Today, I've learned that the word "Eventually" does not mean "Eventuellement" as a francophone might think instinctivly ! I'm shocked, beause I've always thought so ! I've always used it as "Eventuellement" god damn it ! lol

It actually means something like "Finally" !

Explanation here :

http://english.stackexchange.com/questions/67063/eventually-vs-finally

I wonder how many confusions and misunderstanding I might have caused because of that haha


PS : It's like "Actually" whish does not mean "Actuellement" ... I'll let you investigate about it if you don't know the answer huhu



This is an attempt to resurect our good-old and ill-treated Board in English.
Shamefully thrown away from the Bladi Froms main page :pleurs: And cause i'm bored.
 

Hibou57

Comme-même (tm)
VIB
Hi :bizarre:

Today, I've learned that the word "Eventually" does not mean "Eventuellement" as a francophone might think instinctivly ! I'm shocked, beause I've always thought so ! I've always used it as "Eventuellement" god damn it ! lol

It actually means something like "Finally" !

[…]
I use to do the same mistake for some times, with that “faux ami”.

Just that to me it more means “after that”, “later in the future” than strictly “finally”.
 

farid_h

<defunct>
Contributeur
You know what the "Elephant in the Room" is? ;)

That's something everybody knows but won't (dare to) talk about, even though it is actually relevant to a discussion at hand. So everybody is carefully avoiding the topic everyone is actually really interested in. So why is it called an "elephant"? Because that issue-that-is-not-to-be-talked-about is soooo big that everybody keeps thinking about it so much that it distracts 'em from their usual chit chat.
 

Ebion

serial salueur
VIB
There is no stupid question!
Did you is the simple past it describes something that's over
Have /had is the past participle describes a situation that still continues in the present.
More specifically, something which is still going on or something which has taken place in the same "time unit" (for example this week, this year, since 2010, and so on) so that there is some kind of contact between the past and the present.

Let's suppose I say :

This week I've been working hard.

The present moment is part of this very week, so that the past and the present merge, so to speak.

Or if I say

She has been in England once.

Here we are implicitly reviewing all her life to be able to make this statement, and her current state is obviously part of her life, so there is that contact, that unbroken line between the past and the present.

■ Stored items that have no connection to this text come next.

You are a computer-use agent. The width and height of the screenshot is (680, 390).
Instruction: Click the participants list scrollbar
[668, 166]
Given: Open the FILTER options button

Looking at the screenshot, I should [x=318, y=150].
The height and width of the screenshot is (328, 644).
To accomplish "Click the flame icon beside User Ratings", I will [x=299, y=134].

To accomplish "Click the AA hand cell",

Of course it is subjective. I decide for myself whether my point of reference is the year, the week, the day, etc. And I would refer to the same past event "in itself", but the grammar would be different.

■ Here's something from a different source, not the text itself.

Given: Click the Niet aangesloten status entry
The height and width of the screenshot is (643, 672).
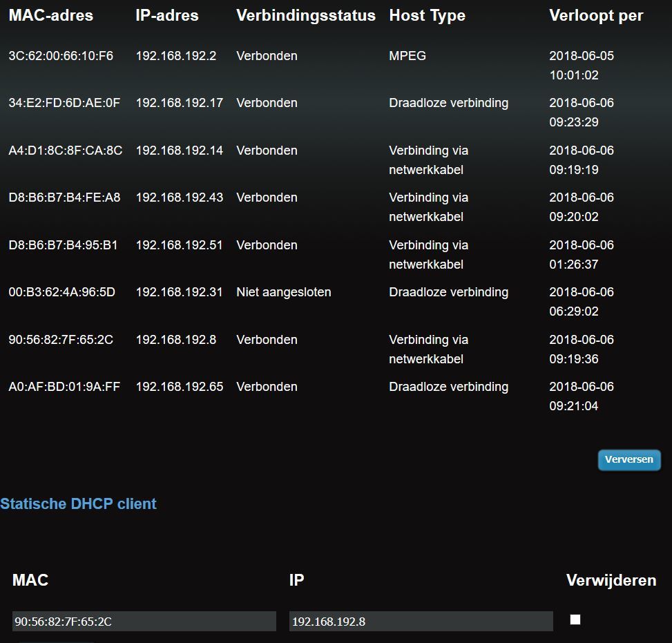Looking at the screenshot, I should [x=283, y=292].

If I greeted @madalena on Sunday, I could say as I wish :

I said hello to Madalena yesterday.

Or

I've said hello to Madalena this month.

Got it?

@Hibou57 :joueur:
 

Ebion

serial salueur
VIB
May be a stupid question, but what's the difference between “did you deliver the message” and “have you delivered the message” ?
As for your actual exemple, you could well use both and hear both from an English-speaker and maybe this would hardly make a difference to them, above all in a casual talk.

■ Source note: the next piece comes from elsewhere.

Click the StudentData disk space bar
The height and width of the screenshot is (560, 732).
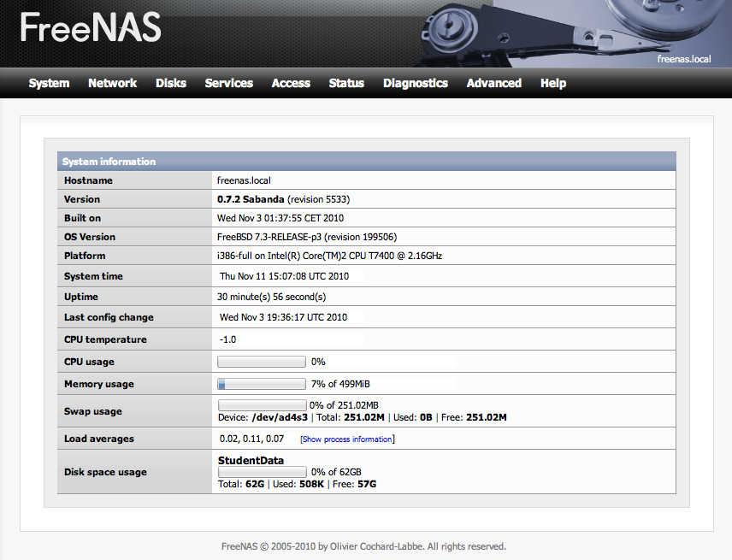tap(262, 472)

The slight difference could be that the first sentence would better suit a story or a report you are telling whereas the second one could emphasize that the job is done, that you did what you had to, as it was requested. With the present perfect here, you would emphasize a current result or outcome of the past action! That is, you would make it clear that the message is now sent.
 

madalena

Contributeur
Contributeur
More specifically, something which is still going on or something which has taken place in the same "time unit" (for example this week, this year, since 2010, and so on) so that there is some kind of contact between the past and the present.

Let's suppose I say :

This week I've been working hard.

The present moment is part of this very week, so that the past and the present merge, so to speak.

Or if I say

She has been in England once.

Here we are implicitly reviewing all her life to be able to make this statement, and her current state is obviously part of her life, so there is that contact, that unbroken line between the past and the present.

Of course it is subjective. I decide for myself whether my point of reference is the year, the week, the day, etc. And I would refer to the same past event "in itself", but the grammar would be different.

If I greeted @madalena on Sunday, I could say as I wish :

I said hello to Madalena yesterday.

Or

I've said hello to Madalena this month.

Got it?

@Hibou57 :joueur:

salam

tu peux me traduire stp? j'ai rien compris!^^
 

Ebion

serial salueur
VIB
salam

tu peux me traduire stp? j'ai rien compris!^^
Bonjour pure, pieuse & noble Madalena , rayon de soleil de bladi ! :timide:

Ça vaut pas la peine de traduire littéralement, mais j'expliquais simplement comment utiliser un temps grammatical anglais appelé "present perfect" qui n'a pas d'équivalent exact en français et qui tourmente beaucoup les francophones!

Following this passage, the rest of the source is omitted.